**HOW TO COMPLETE THIS TASK:** Extract all lines that hold "input" from the records below.

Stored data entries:
────────────────────────────────────────

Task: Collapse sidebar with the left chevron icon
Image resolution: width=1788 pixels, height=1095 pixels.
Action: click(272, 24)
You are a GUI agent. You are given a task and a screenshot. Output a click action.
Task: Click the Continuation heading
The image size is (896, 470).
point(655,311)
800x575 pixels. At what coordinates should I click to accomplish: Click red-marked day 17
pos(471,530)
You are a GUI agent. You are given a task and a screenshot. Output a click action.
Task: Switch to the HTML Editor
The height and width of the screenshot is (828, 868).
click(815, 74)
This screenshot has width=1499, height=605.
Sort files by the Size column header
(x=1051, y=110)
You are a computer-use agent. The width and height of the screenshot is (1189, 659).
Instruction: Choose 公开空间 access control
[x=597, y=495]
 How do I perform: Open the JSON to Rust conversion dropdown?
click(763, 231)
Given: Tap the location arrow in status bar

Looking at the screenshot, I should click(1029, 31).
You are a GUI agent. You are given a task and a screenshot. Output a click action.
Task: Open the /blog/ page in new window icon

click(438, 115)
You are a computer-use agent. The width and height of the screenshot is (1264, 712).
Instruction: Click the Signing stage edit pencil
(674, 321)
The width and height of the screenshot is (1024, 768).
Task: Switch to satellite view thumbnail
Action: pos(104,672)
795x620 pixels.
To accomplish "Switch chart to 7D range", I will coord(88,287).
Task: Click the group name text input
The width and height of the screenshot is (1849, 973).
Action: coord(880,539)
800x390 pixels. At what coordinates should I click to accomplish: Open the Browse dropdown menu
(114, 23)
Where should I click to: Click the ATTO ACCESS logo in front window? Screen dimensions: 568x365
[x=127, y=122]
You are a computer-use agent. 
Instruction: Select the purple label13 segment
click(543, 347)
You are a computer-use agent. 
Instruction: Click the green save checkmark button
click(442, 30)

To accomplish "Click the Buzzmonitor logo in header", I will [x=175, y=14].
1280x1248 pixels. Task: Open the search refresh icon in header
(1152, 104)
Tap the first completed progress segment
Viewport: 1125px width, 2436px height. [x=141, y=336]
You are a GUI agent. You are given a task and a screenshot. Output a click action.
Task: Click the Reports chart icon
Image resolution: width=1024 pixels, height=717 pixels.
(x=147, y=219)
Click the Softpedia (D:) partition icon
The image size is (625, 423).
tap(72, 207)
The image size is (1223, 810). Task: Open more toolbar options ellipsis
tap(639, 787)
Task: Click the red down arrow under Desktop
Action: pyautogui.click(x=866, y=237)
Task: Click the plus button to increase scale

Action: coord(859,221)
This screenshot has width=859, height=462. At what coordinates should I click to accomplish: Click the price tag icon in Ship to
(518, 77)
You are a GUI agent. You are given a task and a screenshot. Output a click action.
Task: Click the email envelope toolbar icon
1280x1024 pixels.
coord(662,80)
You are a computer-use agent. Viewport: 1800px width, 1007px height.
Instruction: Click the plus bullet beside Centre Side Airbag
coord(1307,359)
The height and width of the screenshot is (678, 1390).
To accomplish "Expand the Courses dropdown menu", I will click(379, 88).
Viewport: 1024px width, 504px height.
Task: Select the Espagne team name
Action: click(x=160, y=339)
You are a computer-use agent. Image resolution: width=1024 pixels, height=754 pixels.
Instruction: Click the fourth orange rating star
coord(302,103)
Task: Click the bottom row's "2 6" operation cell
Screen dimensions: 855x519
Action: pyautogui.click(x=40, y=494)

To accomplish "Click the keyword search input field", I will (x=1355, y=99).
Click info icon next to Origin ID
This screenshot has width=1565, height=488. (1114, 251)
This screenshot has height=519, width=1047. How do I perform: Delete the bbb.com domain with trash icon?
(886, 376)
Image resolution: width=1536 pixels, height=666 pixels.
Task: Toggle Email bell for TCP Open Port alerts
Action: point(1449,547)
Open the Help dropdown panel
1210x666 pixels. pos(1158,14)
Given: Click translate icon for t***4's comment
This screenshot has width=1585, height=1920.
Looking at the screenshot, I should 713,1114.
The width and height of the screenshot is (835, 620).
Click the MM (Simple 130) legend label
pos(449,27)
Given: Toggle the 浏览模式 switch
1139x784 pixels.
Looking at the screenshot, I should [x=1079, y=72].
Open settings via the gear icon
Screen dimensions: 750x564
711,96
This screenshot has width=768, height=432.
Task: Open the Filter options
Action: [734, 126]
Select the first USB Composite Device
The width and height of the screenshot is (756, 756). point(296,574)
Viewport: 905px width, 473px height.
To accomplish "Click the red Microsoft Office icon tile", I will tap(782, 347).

────────────────────────────────────────

**SOLUTION TO THIS TASK:**
Task: Click the group name text input
To accomplish "Click the keyword search input field", I will (x=1355, y=99).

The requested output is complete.